Because I read books for many purposes—-for pleasure, for school, and to write book reviews for money—-I offer this list to demystify/illuminate the art of reading/reviewing as I have come to understand it since reading my first book in 1981 at age 4. Many reviewers, though they publish “Best of” lists, rarely discuss their process—-why they read the books they read and whether they are happy that they read them, or regret it. I want to buck this trend.
Some notes: FP = a book I read “for pleasure” FR = a book I read “for review” FS = a book I read “for school.” I am attending this graduate MFA program in “creative nonfiction,” whatever that is. PPP = a book I read for my “Personal Presidential Project.” I am reading a biography of every American president to further my understanding of American history, a mission that, while self-inflicted, isn’t really the same as reading “for pleasure.” RR = a book that I “regret reading” because it was overrated, overlong, or otherwise bad
Short aside: How I choose books to review Sometimes, I read about a book online or find a book in the mailroom at my day job that I pitch to an editor for review. Other times, an editor might say: “See this pile of books? Choose some.” Other times, an editor might assign a book: “Read this.” I might or might not read the books I review for free.
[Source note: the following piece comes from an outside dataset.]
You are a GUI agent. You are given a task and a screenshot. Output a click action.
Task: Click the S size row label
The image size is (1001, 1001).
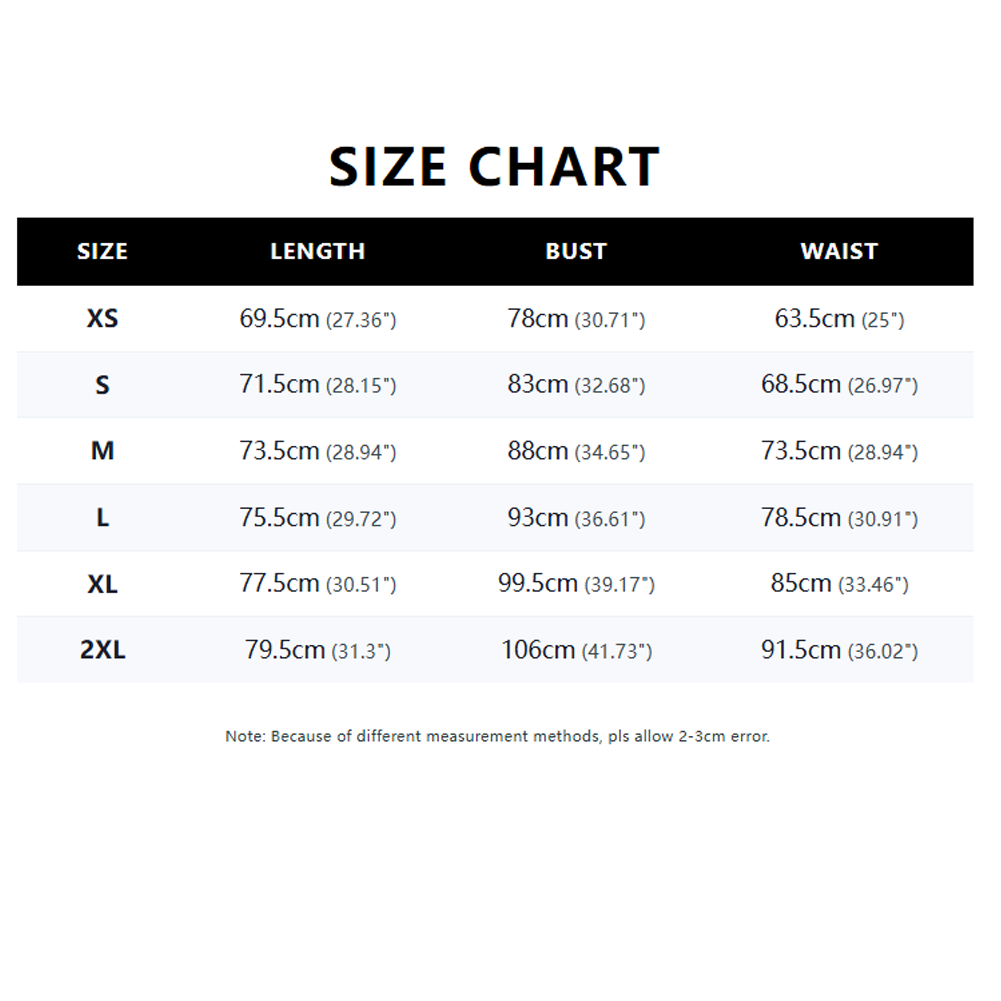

Short aside: On skimming If I read 43 books in a year, did I read more books faster than most people? Perhaps. But I also read differently than most people. In fact, I sometimes skim books I read for review or for school. For me, “skimming” means that I looked at every page, but did not necessarily read every word on every page. (N.B.: Since I read 60 books last year, I’m slowing down.)
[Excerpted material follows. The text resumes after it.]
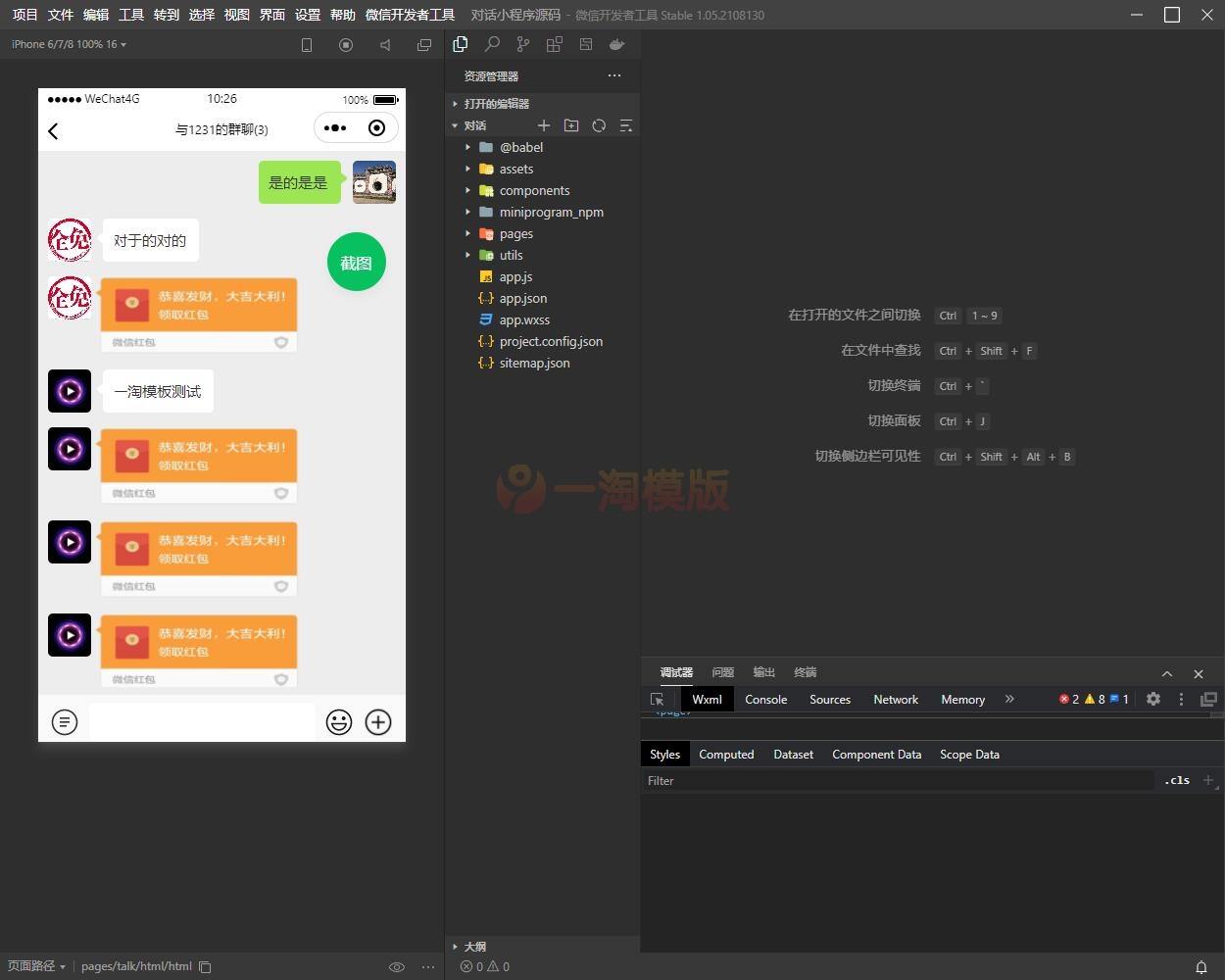Open app.json file in explorer

coord(522,298)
Did I “read” books that I “skimmed” less carefully than other books? No. Most nonfiction books are repetitive and overlong. Skimming them—-again, reading important parts of every page—-is sufficient, especially if the word limit of a review is under 300 words, and the book to be reviewed is more than 500 pages.
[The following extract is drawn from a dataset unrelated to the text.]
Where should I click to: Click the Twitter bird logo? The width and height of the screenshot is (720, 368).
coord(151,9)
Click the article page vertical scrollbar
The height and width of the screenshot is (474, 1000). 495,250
Does skimming prevent me from offering an informed opinion about a book in a review? No. I am an excellent skimmer.
Do I ever skim fiction? Unless it’s Ulysses or has extended untranslated passages in a language other than English (I’m looking at you, Thomas Mann), rarely. I read every word of the novels on this list. I also read every word of books that are part of the Personal Presidential Project.
Final aside: You can see all the books I’ve read here.
43. Hedgehogging, by Barton Biggs. Borrowed from D.C. Library. (FP)
42. Difficult Men: Behind the Scenes of a Creative Revolution: From the Sopranos and the Wire to Mad Men and Breaking Bad, by Brett Martin. Christmas gift. (FP)
41. Picking Winners: A Horseplayer’s Guide, by Andrew Beyer. Library. (FP)
40. Buffett: The Making of an American Capitalist, by Roger Lowenstein. Found in parents’ house. (FP)
39. The Winning Horseplayer: An Advanced Approach to Thoroughbred Handicapping and Betting, by Andrew Beyer. Library. (FP)
38. Everything in Its Place: My Trials & Triumphs With Obsessive Compulsive Disorder, by Marc Summers. Library. (FP)
37. Music 109: Notes on Experimental Music, by Alvin Lucier. Found in mailroom. (FP)
36. Navigating the Dark Side of Wealth: A Life Guide for Inheritors, by Thayer Cheatham Willis. Purchased. (FP)
35. Confessions of a Street Addict, by James J. Cramer. Purchased. (FP)
34. Jim Cramer’s Getting Back to Even, by James J. Cramer. Purchased. (FP)
33. The Painted Veil, by W. Somerset Maugham. Found on street. (FP)
32. Winter Journal, by Paul Auster. Mailroom. (FP)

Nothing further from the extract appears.